━━━━━ Provided passage ━━━━━
The Obama Ninja

The first blogger I’ve read who said that Obama is more than what meets the eyes was Andrew Sullivan. Drawing from a lot of evidences during the 2008 primaries, Sullivan believed Obama is much smarter and much more savvy in political maneuvering than people often credited him.

The recent health care rancor in Congress once again called into question that assessment. Is Obama in control of the matter? Is his Chief of Staff, Rahm Emanuel in control? The White House, after all, was losing the message of health care reform as a a good thing. The Republicans had been gaining a lot of traction denouncing the reform as another step toward socialism. Sullivan, on many blog posts regarding the subject, expressed a lot frustration with the Congressional Democrats and their lack of spines. A lot of progressive bloggers and commentators believed the same. But what separated them from Sullivan is that he never doubted Obama. Enter the latest phase of the health care debate.
━━━━━
### Activity
Please continue the Obama Ninja post from its final sentence, "Enter the latest phase of the health care debate."
━━━━━ Information supplied ━━━━━
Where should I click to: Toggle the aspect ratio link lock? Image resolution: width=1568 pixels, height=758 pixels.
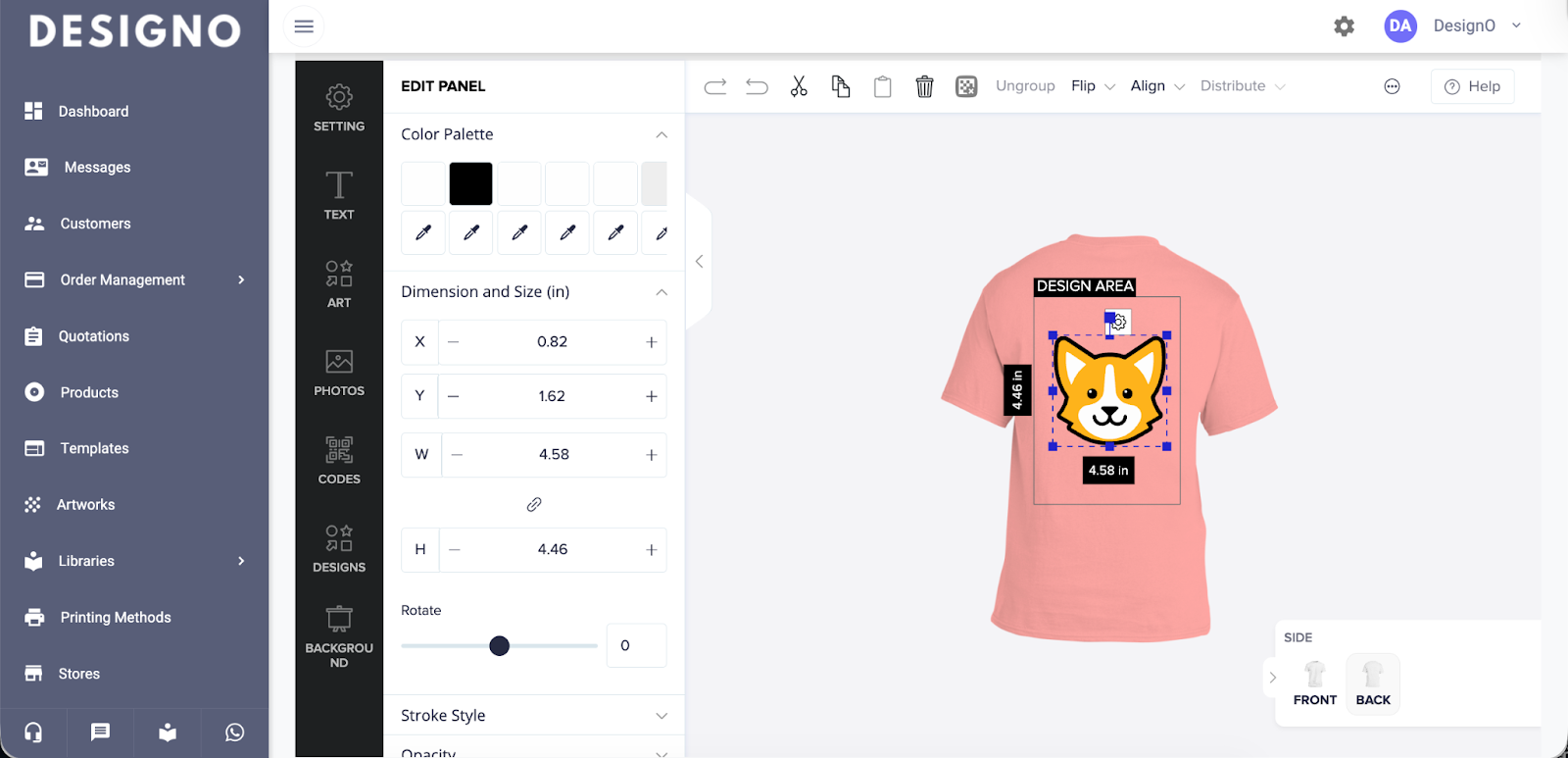[x=534, y=504]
━━━━━
### Answer box
For weeks the House Republicans had been drumming loudly on having cameras during the health care debate. They brought up the issue to Obama, citing that he campaigned for it during the 2008 bid. They wondered if he had walked away from it since then. They backed this assumption with two major back room deals, derisively called the “Louisiana Purchase” and the “Cornhusker Kickback,” to get Sens. Mary Landrieu and Ben Nelson on with the health care deal. They said these two deals, outrageous at face value, should be what Obama campaigned against. And they have a point. Enter the Obama Ninja.

The president announced recently that he would open a health care summit and invite both the Democratic and the Republican Parties to attend. They would hash out their differences, presenting ideas to move forward from the current deadlock, on live TV. Here he answered the GOP’s most poignant objective. A debate, on live TV, for the public to see. And the Republicans looked confused. Their bluffs called. Their strategy to embarrass him had failed. He was willing to engage them on TV, and is poised to make them look aloof and dumb just like what he did at the recent party retreat. So now some of the elements within the GOP are expressing reservation that they were being set-up for a public pie-throwing.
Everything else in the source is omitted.